Дверь открывалась, и из нее выходил не Добронравов, а царь Федор, Платон Кречет…
В этот вечер он ничем от себя самого не отличался. Самочувствие и настроение были как обычно. Во второй картине «Я вас позвал, бояре…» он играл с привычным для него подъемом.
Понижения тонуса я не заметил и потом, когда стоял в ожидании выхода перед зеркалом у сцены и слышал доносившиеся до меня слова: «Пусть посидят…»
Борис Георгиевич Добронравов, как и полагается, ушел со сцены, потом дошел до маленькой кабины помощника режиссера, открыл железную дверь и неожиданно упал, ударившись о тяжелую дверь.
Все бросились к нему, пытаясь оказать помощь. Появился врач, наш, театральный, потом врач «скорой помощи»...

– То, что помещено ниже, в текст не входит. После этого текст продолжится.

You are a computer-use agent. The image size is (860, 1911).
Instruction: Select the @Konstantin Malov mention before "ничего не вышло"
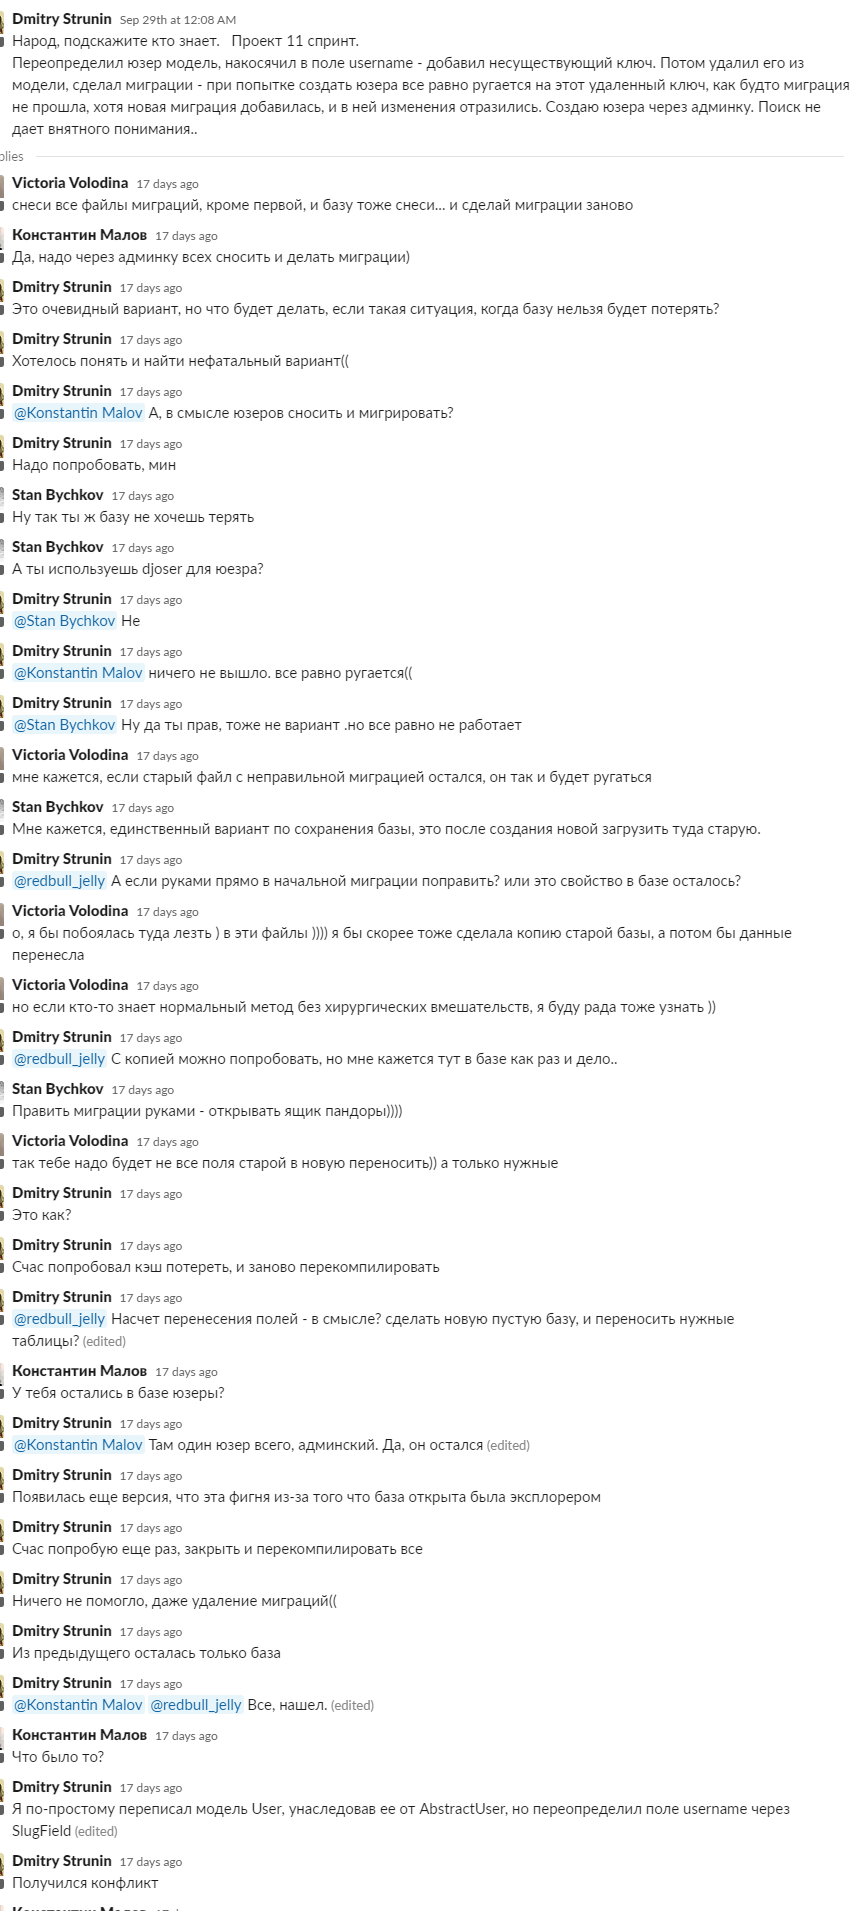78,673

Мы видели, как был сделан глубокий укол в область сердца. И через несколько минут — страшная констатация…
Мы стояли ошеломленные. До конца спектакля оставались еще две картины. Что делать? Придется объявить зрителям о смерти исполнителя главного действующего лица. Но это слишком жестоко. Сказали, что Добронравову внезапно стало плохо и спектакль останется незаконченным.
Молча, без протеста поднялись люди и пошли к выходу. На улице многие остались. Догадывались? Любопытство? Сочувствие? Все сразу.
Хотя о смерти никому не объявили, но весть по городу разнеслась стремительно.
Вялой рукой снимал я с лица грим. Было страшно пройти мимо его уборной, где в шкафу еще висели одежды, которые он носил в свой последний день.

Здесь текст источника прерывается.